An optimistic economist? Isn't that an oxymoron?

Economics is called 'the dismal science,' but economist Matt Ridley's 'The Rational Optimist' shows that people are better fed, in better health, and with better prospects than ever before.

'The Rational Optimist: How Prosperity Evolves,' by Matt Ridley, May 2010, HarperCollins Publishers, 448pp.

HarperCollins Publishers

December 3, 2010

"The Rational Optimist" is so densely packed with information and arguments that it will take at least two reviews to cover it, and maybe more. I use this first one to draw attention to one of his central themes: that self-sufficiency lines the road to poverty and ruin. Although self-sufficiency has been praised through the ages as representing some kind of simple and virtuous independence, what it actually embodies, argues Ridley (with a huge weight of historical evidence) is a lack of the exchange and specialization which bring about wealth creation and prosperity.

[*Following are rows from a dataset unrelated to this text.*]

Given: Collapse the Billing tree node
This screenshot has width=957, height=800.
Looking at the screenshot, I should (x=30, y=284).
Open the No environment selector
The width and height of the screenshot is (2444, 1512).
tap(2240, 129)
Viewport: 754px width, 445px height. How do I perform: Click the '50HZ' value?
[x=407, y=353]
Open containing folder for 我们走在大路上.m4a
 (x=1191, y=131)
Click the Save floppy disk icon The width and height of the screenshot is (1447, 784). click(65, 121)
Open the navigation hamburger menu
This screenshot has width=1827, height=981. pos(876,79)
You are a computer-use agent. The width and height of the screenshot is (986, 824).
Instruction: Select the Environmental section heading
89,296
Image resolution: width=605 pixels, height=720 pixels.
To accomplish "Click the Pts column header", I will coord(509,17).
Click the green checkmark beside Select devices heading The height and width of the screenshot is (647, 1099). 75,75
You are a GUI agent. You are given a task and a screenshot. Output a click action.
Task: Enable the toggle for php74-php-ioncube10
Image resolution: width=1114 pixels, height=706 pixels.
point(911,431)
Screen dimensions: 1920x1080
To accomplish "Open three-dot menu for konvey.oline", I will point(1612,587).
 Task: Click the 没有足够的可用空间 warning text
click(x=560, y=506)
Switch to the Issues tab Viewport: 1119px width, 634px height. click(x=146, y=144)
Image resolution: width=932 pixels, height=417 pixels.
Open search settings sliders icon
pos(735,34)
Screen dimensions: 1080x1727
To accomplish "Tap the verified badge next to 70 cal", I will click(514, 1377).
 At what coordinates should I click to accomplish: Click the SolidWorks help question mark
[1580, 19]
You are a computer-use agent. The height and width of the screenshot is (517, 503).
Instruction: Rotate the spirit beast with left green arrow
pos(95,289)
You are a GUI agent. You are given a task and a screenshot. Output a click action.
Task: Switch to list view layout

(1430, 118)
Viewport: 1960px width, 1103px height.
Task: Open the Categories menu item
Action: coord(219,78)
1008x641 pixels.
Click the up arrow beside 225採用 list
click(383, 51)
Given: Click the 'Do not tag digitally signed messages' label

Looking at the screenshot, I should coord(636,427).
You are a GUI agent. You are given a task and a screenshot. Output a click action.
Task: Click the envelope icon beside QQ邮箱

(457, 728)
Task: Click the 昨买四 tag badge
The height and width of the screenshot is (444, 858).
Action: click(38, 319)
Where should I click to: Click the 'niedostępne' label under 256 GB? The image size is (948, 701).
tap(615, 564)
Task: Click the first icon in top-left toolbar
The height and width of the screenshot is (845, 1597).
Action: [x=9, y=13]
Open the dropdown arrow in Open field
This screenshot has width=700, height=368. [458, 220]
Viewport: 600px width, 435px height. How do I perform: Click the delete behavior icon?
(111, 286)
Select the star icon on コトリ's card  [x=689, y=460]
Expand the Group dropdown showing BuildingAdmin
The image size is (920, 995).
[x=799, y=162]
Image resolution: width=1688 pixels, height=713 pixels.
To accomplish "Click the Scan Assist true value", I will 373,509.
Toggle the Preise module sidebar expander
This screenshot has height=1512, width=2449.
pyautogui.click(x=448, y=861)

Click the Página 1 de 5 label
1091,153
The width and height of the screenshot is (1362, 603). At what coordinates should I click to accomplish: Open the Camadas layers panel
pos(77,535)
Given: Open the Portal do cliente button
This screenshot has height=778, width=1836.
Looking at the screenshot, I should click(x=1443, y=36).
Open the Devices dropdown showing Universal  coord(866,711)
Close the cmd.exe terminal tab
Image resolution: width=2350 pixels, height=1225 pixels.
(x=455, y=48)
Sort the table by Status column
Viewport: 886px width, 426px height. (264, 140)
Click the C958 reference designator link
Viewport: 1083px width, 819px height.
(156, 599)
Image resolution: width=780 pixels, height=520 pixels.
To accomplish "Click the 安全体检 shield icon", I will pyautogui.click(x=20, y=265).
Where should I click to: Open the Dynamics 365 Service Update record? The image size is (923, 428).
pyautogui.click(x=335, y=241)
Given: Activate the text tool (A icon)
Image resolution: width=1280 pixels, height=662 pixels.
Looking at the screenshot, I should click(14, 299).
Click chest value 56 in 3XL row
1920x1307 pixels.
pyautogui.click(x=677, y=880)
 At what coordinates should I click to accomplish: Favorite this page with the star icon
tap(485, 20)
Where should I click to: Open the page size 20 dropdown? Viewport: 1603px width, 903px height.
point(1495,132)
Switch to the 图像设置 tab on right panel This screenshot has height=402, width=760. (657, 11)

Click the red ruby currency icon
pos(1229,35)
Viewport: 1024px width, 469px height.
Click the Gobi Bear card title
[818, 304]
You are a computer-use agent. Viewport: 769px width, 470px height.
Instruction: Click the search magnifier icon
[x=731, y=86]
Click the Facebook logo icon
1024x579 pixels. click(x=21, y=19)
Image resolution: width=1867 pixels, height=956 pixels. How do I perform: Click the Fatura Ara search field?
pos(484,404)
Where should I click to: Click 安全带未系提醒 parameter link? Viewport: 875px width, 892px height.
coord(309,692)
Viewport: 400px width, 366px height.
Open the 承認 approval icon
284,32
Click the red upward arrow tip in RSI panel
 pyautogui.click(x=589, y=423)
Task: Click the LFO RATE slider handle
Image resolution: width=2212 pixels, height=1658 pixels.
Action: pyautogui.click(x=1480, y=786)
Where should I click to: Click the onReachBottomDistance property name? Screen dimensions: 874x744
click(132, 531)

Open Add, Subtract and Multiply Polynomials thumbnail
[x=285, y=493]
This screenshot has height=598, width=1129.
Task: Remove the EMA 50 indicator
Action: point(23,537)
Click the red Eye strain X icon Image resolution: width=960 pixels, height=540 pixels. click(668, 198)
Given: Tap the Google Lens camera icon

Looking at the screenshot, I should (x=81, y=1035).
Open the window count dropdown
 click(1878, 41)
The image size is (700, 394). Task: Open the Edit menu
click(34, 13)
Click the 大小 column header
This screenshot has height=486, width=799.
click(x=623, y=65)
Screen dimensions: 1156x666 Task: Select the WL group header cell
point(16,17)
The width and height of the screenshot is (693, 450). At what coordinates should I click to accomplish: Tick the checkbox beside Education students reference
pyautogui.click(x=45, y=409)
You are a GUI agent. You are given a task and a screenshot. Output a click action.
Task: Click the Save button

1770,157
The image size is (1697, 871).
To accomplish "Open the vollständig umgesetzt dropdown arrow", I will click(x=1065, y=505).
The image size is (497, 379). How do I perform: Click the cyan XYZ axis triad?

Furthermore, says Ridley in an echo of Richard Cobden, communities that exchange goods and services learn to co-operate peacefully with each other and to build up trust. It is in the self-sufficient, isolated societies that we find not only poverty, but suspicion and xenophobia. Humanity has made its greatest strides through co-operation. It is our propensity to exchange goods, even with strangers, that distinguishes us from the other animals. It has enabled humankind to lift itself from the subsistence economies that self-sufficiency represents. Because we exchange, specialization is possible, and each of us can draw on the skilled talents of many. The primitives who exchanged fish hooks for furs enabled the fisherman to be warm and the fur trapper to eat fish. They each enjoyed the work of both and were lifted out of self-sufficiency.

Ridley's message is highly relevant today. He tackles head-on the absurdity that we should try to buy food locally. Why not cars and washing machines? And why just within countries instead of within towns, villages or even streets? He exposes the nonsense of 'food miles' and shows that an inter-dependent world in which people buy and sell goods and services to each other is a world that uses resources more efficiently, as well as enriching those who do it.

Some people like to wallow under a steady drip of gloom, but Ridley is not one of them. Humanity is better fed, in better health, and faces better prospects, he points out, than it has ever done. He does not, in a Panglossian way, deny problems. But he thinks that, provided we continue to trade and exchange, there will be a continuing incentive to innovate and to invent, and human creativity is the surest route to solving problems.